Bugün annemle birlikte Kemeraltı'na indik. Bizim buralarda böyle söylenir. Aslında inilen çıkılan bir yer yok ortada ama. Bilmiyenler için söylüyorum İzmirin Kemeraltısı sizin bildiğiniz gibi çarşı. Ama ne çarşı! Ne ararsanız var... Hatta aklınıza gelmeyecek ya da daha önce hiç görmediğiniz duymadığınız şeyler bile var. Yolu düşenlere mutlaka tavsiye ederim. Yalnız orada gezerken ara sokaklara girmeli altını üstüne getirmelisiniz. Örneğin balıkçıların oradaki bir dükkanda bulabileceğiniz en ucuz ahşap objelerin olduğunu söyleyebilirim. Ya da Şadırvanın oradaki turşucuda "aaaa! Bununda mı turşusunu yapmışlar dedirtecek kocaman kavanozları görebilirsiniz. Kızlarağası hanının mistik havasında çeşitli otantik objeler bulabilir, Hisarönünde meşhur fincanda pişen boool köpüklü Türk kahvesini içebilirsiniz. Eğer rejimdeyim demezseniz ve sıraya girerseniz yine meşhur şambalinin tadına bakabilirsiniz. Bu arada anneannemin hatırlatmasıyla ekliyorum bir de bir oturuşta 50 tane yemeden kalkamayacağınız bir midyecimiz de var. Kumaşlar, baharatlar, baklagiller, balık, et, sakatat, evcil hayvan, hırdavat, kıyafet, ayakkabı, gelinlik, çiçek soğanı, tesbih, dibek kahvesi bulabileceklerinizden bazıları. Yaşayacağınız nostalji de cabası...
Aklımda böyle birşey yoktu ama bir tanıtım postu gibi oldu bu yazı galiba. Gidişat onu gösteriyor :) Madem öyle birkaç fotoğraf ekliyorum sizler için. Daha sonra devam ederim.
Neyse nerede kalmıştık....
Biz de annemle Kemeraltına indik bugün. İlk olarak Değirmen'e gittik. Burası en az 30-35 sene önce annemin anneannemle beraber geldiği biryer. Şimdi annem ve ben gidiyoruz. Mutfağınız için bulabileceğiniz çeşit çeşit bakliyat, baharat, kuru meyve, salça, tarhana.... falan filan var. Yurdun dört bir yanından geliyorlar. Miss gibi kokuyor her şey. Benim payıma düşenler : kurutulmuş domates, defne yaprağı, maş fasülyesi, kırmızı fasülye, kabuk tarçın ve karanfil. Annemin payı ise : kırık darı, bulgur, kuru börülce, çekilmiş deniz tuzu.
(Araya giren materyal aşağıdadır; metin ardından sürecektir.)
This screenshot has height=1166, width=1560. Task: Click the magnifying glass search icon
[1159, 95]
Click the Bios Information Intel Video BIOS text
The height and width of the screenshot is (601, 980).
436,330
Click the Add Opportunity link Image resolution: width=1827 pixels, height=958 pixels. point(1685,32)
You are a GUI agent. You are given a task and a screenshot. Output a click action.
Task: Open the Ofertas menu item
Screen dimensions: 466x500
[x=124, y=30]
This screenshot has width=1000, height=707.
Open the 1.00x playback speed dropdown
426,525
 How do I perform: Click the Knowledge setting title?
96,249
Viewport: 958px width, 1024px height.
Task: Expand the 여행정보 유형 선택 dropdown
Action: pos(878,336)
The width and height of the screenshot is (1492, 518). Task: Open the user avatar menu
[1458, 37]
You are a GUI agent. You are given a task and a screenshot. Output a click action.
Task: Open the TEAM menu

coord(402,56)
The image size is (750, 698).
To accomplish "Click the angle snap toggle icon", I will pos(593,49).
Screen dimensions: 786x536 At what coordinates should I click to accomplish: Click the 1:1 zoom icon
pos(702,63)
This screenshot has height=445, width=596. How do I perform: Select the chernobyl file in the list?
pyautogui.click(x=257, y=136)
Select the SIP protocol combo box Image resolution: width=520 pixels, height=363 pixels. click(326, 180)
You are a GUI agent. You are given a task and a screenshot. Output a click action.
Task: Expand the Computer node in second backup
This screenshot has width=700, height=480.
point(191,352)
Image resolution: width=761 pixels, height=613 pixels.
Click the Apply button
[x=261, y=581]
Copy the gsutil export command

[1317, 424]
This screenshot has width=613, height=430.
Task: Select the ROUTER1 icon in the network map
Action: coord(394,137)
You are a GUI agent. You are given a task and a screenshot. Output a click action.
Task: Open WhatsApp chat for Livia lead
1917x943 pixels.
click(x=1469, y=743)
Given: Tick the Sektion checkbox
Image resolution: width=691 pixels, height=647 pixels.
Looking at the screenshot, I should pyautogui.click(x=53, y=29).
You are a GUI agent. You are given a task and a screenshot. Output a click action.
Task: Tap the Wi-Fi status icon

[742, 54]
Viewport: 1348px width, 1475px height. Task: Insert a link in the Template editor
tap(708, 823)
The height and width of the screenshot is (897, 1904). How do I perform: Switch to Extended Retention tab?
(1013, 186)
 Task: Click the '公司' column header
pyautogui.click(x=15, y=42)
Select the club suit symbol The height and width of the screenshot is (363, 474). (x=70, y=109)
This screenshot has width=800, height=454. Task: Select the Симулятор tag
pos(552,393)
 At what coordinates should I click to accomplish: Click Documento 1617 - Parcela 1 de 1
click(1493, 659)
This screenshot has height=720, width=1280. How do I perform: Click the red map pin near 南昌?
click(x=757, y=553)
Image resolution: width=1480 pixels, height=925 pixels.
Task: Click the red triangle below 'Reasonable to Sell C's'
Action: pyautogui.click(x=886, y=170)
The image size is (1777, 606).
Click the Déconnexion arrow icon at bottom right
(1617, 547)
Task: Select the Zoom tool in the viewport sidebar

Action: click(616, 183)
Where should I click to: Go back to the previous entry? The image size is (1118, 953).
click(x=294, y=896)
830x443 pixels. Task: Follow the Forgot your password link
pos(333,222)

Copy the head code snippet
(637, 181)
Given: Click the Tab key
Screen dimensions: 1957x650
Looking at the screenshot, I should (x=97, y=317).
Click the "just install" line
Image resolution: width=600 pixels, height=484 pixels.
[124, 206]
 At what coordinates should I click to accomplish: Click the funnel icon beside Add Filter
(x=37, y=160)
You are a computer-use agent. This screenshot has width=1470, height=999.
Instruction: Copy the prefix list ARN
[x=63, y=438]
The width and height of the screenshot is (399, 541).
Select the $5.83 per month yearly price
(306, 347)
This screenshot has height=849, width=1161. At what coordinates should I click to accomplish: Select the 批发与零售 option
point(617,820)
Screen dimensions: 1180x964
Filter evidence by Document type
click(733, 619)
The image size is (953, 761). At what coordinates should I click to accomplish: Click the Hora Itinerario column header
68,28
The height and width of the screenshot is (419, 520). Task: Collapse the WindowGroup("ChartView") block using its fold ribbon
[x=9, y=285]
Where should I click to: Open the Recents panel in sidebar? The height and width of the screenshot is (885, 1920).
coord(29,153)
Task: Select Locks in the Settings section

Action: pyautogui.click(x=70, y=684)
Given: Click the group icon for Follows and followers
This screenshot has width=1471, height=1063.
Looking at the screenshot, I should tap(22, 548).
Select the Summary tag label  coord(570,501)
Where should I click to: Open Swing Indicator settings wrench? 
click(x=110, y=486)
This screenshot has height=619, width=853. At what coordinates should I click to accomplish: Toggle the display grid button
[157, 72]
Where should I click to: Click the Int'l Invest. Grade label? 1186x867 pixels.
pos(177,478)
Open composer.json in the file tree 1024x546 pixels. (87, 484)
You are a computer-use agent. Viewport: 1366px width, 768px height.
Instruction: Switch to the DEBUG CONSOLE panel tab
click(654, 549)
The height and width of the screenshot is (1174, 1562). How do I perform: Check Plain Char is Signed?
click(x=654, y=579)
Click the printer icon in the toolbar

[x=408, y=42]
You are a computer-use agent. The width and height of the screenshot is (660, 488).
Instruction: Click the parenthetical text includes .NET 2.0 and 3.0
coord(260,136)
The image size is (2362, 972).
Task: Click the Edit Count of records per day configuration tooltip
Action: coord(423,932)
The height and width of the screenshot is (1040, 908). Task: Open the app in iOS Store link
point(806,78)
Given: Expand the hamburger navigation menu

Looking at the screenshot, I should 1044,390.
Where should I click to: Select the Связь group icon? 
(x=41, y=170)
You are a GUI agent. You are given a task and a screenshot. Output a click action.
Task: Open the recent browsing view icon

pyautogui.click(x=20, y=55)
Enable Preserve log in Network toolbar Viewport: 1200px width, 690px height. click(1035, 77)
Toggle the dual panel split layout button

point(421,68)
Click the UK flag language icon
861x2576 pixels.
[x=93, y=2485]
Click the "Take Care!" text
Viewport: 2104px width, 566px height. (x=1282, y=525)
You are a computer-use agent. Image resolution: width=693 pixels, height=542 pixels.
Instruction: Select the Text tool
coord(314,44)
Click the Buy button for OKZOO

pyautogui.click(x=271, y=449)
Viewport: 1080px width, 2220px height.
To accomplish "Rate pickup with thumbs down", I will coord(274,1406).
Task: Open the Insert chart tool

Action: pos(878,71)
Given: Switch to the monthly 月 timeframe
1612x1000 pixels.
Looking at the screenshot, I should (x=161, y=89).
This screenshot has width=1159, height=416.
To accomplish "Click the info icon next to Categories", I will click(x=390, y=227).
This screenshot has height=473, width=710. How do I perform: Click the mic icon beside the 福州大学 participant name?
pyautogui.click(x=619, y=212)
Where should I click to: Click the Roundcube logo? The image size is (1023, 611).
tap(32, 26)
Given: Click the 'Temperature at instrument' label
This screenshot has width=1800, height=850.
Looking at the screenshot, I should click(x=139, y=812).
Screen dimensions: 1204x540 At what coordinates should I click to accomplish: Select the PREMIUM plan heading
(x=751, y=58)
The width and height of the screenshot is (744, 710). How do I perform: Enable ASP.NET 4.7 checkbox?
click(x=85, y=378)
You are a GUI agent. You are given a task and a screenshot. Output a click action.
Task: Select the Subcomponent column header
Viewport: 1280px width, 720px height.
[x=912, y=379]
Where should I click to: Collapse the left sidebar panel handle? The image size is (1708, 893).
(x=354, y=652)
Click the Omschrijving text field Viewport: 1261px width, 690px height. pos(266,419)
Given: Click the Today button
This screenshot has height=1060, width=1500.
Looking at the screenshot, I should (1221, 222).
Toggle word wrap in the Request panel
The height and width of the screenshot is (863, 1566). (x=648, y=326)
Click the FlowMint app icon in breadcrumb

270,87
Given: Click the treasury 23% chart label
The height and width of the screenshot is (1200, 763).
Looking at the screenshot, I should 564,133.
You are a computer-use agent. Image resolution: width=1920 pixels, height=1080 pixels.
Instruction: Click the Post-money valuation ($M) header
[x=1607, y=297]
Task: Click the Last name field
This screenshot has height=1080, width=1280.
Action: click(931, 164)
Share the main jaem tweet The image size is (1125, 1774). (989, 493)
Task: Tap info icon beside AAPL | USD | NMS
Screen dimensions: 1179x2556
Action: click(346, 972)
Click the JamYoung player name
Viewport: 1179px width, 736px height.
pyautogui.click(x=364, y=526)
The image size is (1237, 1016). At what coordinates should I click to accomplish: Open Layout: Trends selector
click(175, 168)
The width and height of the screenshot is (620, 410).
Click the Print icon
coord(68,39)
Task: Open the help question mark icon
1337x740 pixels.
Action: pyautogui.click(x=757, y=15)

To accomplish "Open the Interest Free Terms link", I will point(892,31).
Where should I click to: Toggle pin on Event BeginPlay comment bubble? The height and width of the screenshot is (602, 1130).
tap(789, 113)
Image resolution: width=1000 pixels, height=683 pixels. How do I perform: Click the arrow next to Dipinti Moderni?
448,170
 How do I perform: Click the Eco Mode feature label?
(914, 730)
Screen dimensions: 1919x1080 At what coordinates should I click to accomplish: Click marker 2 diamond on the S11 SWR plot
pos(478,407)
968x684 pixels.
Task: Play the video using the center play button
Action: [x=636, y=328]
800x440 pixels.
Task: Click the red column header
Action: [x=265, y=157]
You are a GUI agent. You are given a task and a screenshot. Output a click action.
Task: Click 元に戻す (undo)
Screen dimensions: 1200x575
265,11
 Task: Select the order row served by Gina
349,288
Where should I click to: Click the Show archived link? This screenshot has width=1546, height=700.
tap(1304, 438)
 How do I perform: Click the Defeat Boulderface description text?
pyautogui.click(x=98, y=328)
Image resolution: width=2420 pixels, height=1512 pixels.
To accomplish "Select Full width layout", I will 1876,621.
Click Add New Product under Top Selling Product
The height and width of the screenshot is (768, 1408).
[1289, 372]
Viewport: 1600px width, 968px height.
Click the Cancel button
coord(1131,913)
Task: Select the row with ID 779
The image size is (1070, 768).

Daha sonraki durağımız ise hisarönündeki tuhafiyeler oldu. Burdan da annemle ortak projemiz için jelatin, kanaviçelerim için iplikler ve iğneler, beyaz keçe, biraz kordonet ve pembe puantiyeli fırfırlı kurdele aldım.
Ayrıca belki bilenler vardır ama benim yeni tanıştığım ROSSMAN adında bir mağaza var karşıyakada. Bir şubesi de buradaymış. Orda da kalp süsler ve desenli kağıt mendil buldum ve birer tane kaptım.
Bu yazdığım en uzun postlardan biri oldu herhalde. Anlat anlat bitmez işte. Gelin, gezin, görün derim. Hatta kahvemizi beraber içelim :)
Bu da benim cicilerin resmi. Kuzulu mendil ne sevimli di mi?
Hoşçakalın...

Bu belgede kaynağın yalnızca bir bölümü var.